▸ Problem details:
Pictures stay out. Everything else in the listing below gets written out exactly.

▸ Records shown:
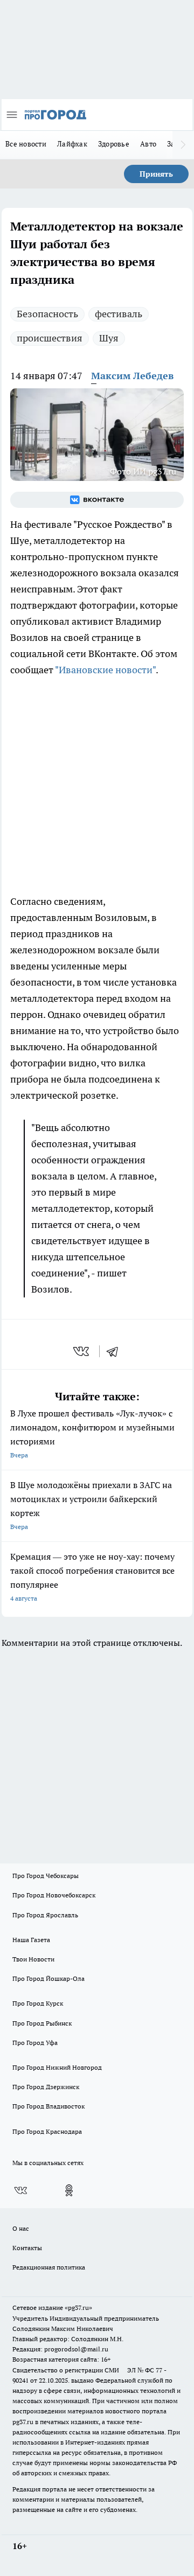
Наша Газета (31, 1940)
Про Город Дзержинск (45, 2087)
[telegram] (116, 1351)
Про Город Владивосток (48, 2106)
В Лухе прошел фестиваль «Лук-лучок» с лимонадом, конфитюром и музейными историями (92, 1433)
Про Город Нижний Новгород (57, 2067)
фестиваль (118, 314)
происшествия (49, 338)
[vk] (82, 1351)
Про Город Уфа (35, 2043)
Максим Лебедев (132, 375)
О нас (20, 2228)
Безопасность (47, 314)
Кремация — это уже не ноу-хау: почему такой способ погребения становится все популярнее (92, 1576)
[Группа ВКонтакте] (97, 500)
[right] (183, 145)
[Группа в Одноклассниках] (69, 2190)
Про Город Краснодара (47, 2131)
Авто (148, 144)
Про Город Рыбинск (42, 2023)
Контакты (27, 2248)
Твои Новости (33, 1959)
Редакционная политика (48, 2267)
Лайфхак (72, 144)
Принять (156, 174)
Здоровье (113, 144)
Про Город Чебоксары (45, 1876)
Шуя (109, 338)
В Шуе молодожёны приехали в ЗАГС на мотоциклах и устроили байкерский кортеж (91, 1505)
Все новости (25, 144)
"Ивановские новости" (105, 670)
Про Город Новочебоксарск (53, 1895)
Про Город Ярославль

▸ Response:
Наша Газета (31, 1940)
Про Город Дзержинск (45, 2087)
[telegram] (116, 1351)
Про Город Владивосток (48, 2106)
В Лухе прошел фестиваль «Лук-лучок» с лимонадом, конфитюром и музейными историями (92, 1433)
Про Город Нижний Новгород (57, 2067)
фестиваль (118, 314)
происшествия (49, 338)
[vk] (82, 1351)
Про Город Уфа (35, 2043)
Максим Лебедев (132, 375)
О нас (20, 2228)
Безопасность (47, 314)
Кремация — это уже не ноу-хау: почему такой способ погребения становится все популярнее (92, 1576)
[Группа ВКонтакте] (97, 500)
[right] (183, 145)
[Группа в Одноклассниках] (69, 2190)
Про Город Краснодара (47, 2131)
Авто (148, 144)
Про Город Рыбинск (42, 2023)
Контакты (27, 2248)
Твои Новости (33, 1959)
Редакционная политика (48, 2267)
Лайфхак (72, 144)
Принять (156, 174)
Здоровье (113, 144)
Про Город Чебоксары (45, 1876)
Шуя (109, 338)
В Шуе молодожёны приехали в ЗАГС на мотоциклах и устроили байкерский кортеж (91, 1505)
Все новости (25, 144)
"Ивановские новости" (105, 670)
Про Город Новочебоксарск (53, 1895)
Про Город Ярославль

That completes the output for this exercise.